▶ _What is expected_
Give back every line of the data exactly. Pictures are not part of the copy.

[Material for the task]

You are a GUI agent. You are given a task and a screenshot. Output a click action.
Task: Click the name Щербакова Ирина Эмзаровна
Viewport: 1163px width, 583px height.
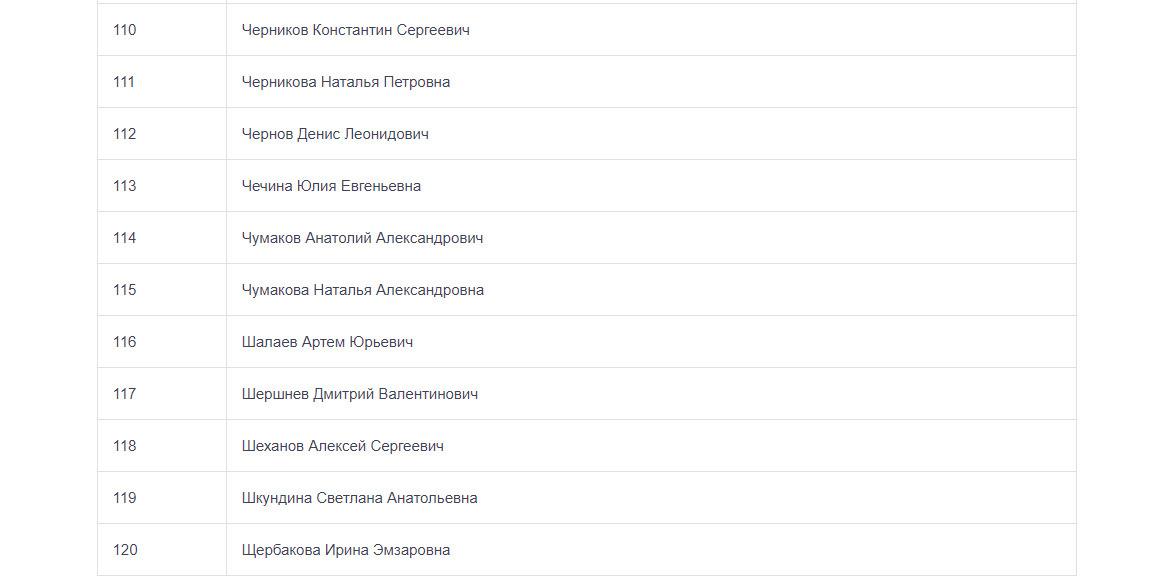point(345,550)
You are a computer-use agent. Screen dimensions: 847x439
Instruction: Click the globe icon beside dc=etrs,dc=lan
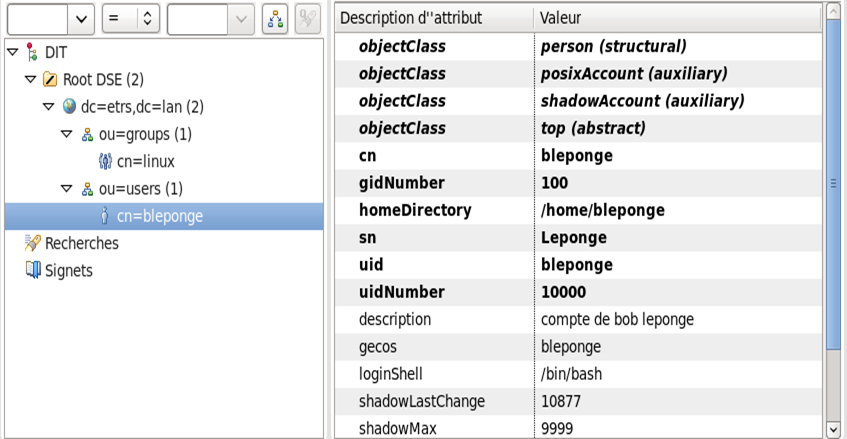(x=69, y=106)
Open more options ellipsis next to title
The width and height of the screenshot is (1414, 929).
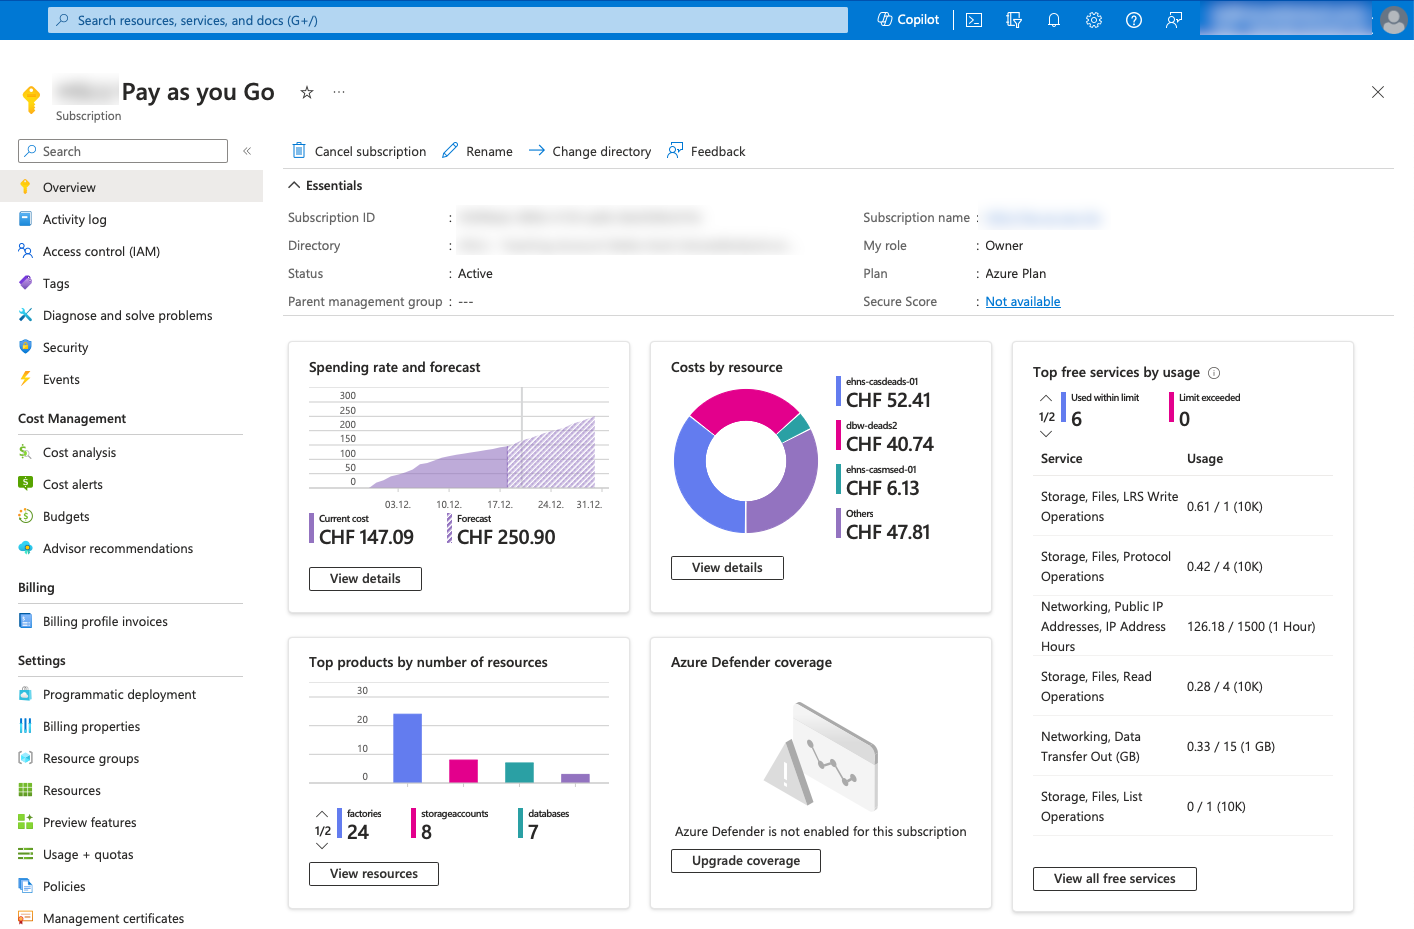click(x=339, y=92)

[/Material for the task]

▶ _Your response_
You are a GUI agent. You are given a task and a screenshot. Output a click action.
Task: Click the name Щербакова Ирина Эмзаровна
Viewport: 1163px width, 583px height.
point(345,550)
You are a computer-use agent. Screen dimensions: 847x439
Instruction: Click the globe icon beside dc=etrs,dc=lan
(x=69, y=106)
Open more options ellipsis next to title
The width and height of the screenshot is (1414, 929).
click(x=339, y=92)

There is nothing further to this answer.